Show creator Susan Harris said, “We liked to tackle — not outrageous issues — but important issues. Things that I knew that people went through that hadn’t been addressed on television.”

Even now, especially with Trump as our president, shows and networks struggle with tackling social issues, especially with humor. With that said, Black-ish does a great job at it, so make sure you watch that. It’s also on Hulu. Note: Hulu didn’t sponsor this article, I just love it.

The Golden Girls was, all-in-all, a feel-good sitcom. Just like in Desperate Housewives and Sex And The City, it’s easy to find a character(s) that you connect to. In my case, I identify with Dorothy, the strong, sarcastic and intimidating member of the cast, played by Bea Arthur. The hot-button issues were dealt with old-school humor and a heavy dose of sarcasm, which is what makes The Golden Girls such a memorable and iconic show.
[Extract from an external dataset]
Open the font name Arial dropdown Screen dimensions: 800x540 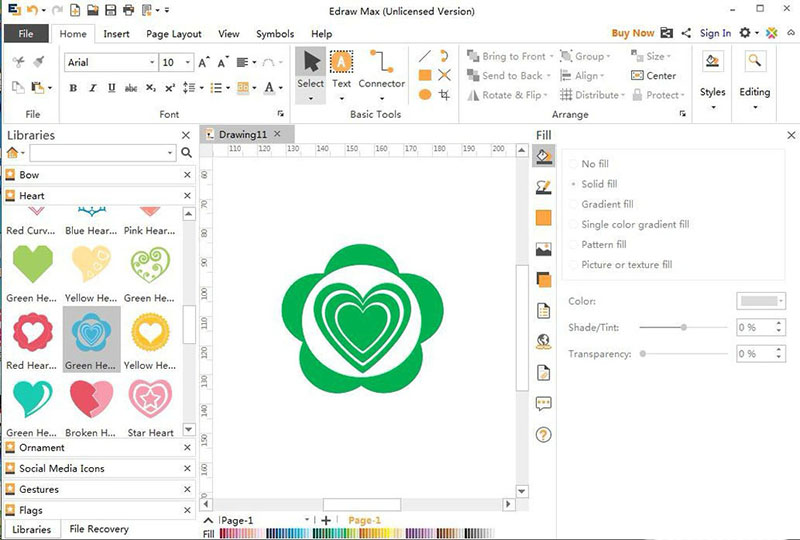[151, 62]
Harris went on to say that she believes that so many young people love the show because it’s hilarious, but also that it has a comforting mass appeal since these women found themselves when they found each other.

“Then they constructed a family that really, really worked. They encouraged each other and had a life together. It showed that you didn’t need the customary, traditional relationship to be happy. It paints a picture of all the possibilities for family. I also think young people like Sophia because she says whatever pops into her head!”

The Golden Girls obsession has stood the test of time, as pins of the four women are being made for us to pin onto our denim jackets and there’s even a cafe in New York City, Rue La Rue, that’s dedicated to Rue McClanahan, who played our favorite Southern promiscuous queen, Blanche Devereaux. The cafe, which is basically a Golden Girls and Rue McClanahan museum, attracts hundreds of customers a day and carries the motto “thank you for being a friend.”

These four women are like family to me, and millions of others around the world. I see bits and pieces of my grandmothers in Sophia, and even myself. Hearing the theme song literally is like a huge burst of serotonin for me, because it just makes me happy. It reminds me not to be afraid of aging, because if you’re badass now, you’ll be badass in the future.

The resurgence of the show is a reminder that things may not last forever, but they will end up on a streaming platform and take over your life. If any of my friends are reading this, I’ve just started season two, so I’ll see you guys in a few weeks.